> STATED GOAL: From the entries below, pull out every line that contains the string "Robe", matching it with case taken into account.

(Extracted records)
◇ ◇ ◇ ◇ ◇

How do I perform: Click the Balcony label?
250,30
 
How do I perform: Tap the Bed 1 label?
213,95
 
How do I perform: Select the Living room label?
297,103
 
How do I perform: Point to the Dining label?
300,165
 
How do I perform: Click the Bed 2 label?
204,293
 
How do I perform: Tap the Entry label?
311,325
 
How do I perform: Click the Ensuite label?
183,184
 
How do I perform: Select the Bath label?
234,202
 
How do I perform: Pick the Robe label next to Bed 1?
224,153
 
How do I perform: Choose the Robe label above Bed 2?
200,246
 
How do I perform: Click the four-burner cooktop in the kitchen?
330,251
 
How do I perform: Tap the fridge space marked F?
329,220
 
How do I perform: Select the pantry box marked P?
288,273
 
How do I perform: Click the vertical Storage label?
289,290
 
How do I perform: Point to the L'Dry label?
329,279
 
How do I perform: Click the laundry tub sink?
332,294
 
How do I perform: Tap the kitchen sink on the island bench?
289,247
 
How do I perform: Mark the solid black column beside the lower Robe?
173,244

◇ ◇ ◇ ◇ ◇

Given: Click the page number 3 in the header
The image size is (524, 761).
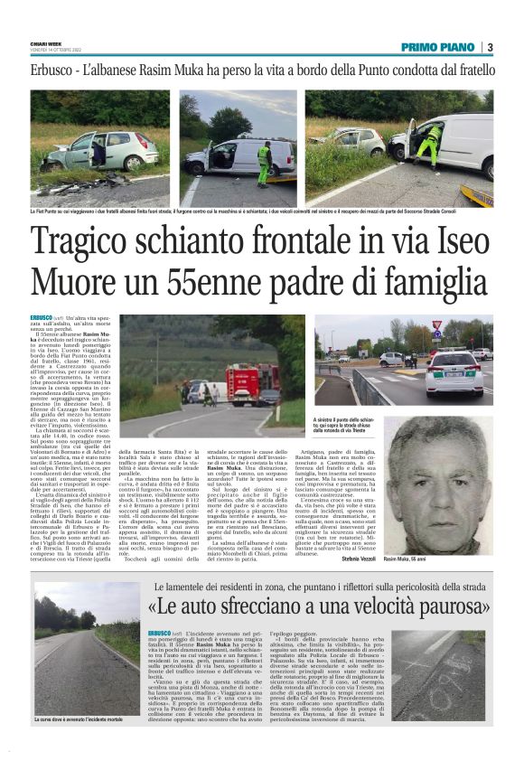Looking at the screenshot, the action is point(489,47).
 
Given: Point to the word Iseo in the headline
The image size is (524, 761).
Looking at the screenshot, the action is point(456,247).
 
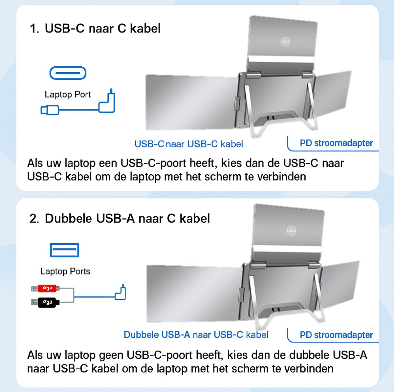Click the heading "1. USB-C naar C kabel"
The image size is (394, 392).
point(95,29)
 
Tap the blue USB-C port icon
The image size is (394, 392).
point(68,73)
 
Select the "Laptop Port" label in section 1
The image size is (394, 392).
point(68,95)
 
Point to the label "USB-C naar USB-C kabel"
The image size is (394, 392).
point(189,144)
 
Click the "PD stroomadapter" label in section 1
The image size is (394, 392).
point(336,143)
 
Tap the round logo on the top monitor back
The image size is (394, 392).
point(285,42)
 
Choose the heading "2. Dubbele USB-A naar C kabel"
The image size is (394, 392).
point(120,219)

◇ ◇ ◇ ◇ ◇

> CORRECT ANSWER:
How do I perform: Pick the Robe label next to Bed 1?
How do I perform: Choose the Robe label above Bed 2?
How do I perform: Mark the solid black column beside the lower Robe?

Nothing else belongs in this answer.